This bright poster caught my attention as I walked across Cross Campus this morning. Its neon colors (and the gradients formed by their transitions) are unlike the familiar agglomeration of so many sheets of plain text on copy paper and photographic-toned images. It is perhaps the only poster on this bulletin board printed full-bleed (the color extends to [and, conceptually, beyond] the edges of the paper)—note how there’s no telltale white border around its edges, which marks most of the other posters as having been printed on standard letter-size paper likely off of a cluster printer. Most importantly, one compositional element dominates the picture plane: in large and roughly hewn lowercase, the letters “xs” dominate without explanation or apology. All supplementary information is relegated to small black text at the poster’s top and bottom margins. The designer was rightly confident that the poster itself would serve as a point of entry for the viewer.

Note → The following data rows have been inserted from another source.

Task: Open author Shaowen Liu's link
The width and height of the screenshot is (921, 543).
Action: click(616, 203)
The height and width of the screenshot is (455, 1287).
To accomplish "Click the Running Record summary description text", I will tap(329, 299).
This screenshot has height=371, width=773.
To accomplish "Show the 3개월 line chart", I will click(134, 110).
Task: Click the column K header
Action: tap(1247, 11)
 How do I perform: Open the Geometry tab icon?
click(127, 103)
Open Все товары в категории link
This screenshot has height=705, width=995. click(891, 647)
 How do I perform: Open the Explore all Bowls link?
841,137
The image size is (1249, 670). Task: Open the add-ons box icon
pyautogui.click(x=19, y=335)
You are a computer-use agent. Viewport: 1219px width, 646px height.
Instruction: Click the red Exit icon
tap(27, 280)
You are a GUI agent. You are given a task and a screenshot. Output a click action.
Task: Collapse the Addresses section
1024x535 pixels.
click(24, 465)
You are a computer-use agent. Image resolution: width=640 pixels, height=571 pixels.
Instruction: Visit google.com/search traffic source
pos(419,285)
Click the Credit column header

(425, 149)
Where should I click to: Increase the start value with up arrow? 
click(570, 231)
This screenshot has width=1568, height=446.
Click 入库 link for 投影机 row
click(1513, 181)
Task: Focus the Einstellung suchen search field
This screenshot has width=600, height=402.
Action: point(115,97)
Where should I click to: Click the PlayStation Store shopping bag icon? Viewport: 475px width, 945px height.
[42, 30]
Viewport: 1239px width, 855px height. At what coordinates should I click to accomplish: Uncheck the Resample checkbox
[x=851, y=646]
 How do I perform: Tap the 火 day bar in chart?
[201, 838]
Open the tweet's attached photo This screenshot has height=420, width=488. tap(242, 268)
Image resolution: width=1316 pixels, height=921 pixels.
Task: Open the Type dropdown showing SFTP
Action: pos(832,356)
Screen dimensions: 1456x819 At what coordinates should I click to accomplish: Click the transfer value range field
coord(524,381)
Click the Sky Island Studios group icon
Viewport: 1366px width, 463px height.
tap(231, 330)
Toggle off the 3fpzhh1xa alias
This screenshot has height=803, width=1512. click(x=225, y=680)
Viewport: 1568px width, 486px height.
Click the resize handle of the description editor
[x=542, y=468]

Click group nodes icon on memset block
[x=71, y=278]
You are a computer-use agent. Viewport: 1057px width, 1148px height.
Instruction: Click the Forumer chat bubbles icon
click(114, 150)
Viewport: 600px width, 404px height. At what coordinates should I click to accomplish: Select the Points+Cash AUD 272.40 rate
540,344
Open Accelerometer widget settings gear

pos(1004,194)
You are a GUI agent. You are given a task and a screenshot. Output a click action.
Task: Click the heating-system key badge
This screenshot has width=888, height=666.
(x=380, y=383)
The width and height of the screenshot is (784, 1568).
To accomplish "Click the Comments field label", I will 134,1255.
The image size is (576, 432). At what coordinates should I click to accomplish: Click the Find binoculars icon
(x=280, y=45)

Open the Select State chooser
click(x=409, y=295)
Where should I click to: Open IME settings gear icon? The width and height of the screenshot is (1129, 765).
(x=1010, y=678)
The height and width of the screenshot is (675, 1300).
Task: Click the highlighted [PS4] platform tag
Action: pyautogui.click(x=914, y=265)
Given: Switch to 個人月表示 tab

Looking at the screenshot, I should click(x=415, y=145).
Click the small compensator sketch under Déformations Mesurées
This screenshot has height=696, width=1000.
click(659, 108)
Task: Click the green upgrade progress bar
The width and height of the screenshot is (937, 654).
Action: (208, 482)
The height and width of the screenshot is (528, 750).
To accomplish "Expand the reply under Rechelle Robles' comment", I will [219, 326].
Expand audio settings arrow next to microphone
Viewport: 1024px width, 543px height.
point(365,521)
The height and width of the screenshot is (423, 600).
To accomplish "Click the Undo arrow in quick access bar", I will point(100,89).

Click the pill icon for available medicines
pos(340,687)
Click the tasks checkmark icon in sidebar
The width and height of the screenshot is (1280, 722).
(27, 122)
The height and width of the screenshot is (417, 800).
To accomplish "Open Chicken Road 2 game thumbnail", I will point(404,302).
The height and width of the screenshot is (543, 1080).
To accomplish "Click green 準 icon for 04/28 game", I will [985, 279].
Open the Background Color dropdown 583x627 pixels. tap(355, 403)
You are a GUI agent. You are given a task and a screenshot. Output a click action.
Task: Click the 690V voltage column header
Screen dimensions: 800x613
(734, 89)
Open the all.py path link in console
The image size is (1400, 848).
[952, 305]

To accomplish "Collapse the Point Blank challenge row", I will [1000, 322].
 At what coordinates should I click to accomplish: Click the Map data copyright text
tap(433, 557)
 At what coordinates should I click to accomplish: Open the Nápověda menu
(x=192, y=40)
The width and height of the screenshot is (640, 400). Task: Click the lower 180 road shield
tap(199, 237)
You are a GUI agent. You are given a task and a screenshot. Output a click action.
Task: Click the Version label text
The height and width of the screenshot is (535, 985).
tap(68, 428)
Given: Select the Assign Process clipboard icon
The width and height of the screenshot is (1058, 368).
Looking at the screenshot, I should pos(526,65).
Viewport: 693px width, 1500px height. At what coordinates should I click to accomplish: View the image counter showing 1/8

Imagine how this poster might look if its type were given a treatment similar to that familiar scheme used on many of the other posters on this bulletin board: if all of the information were given visual weight commensurate with its conceptual importance, nothing would stand out. The dramatic shift in scale between background texture (color, xs, photographic reproduction) and informational essentials (date, time, place, etc.) impels the viewer toward the poster for a literal closer read.
There appear to be slight misregistrations of color screens on this poster: there’s a small gap where the pink-to-blue xs doesn’t quite align with its blue-to-pink photographic background. There are also two dark blots of ink on the lower left leg of the “x.” These imperfections reveal the process by which the poster was created (presumably hand-pulled silkscreen – one screen each for the two gradients and one screen for the black text) or are perhaps an ersatz reference to the traditional handcrafted method.
The XS Collaborative’s event will be held tomorrow at 5.30 pm at 202-208 College Street.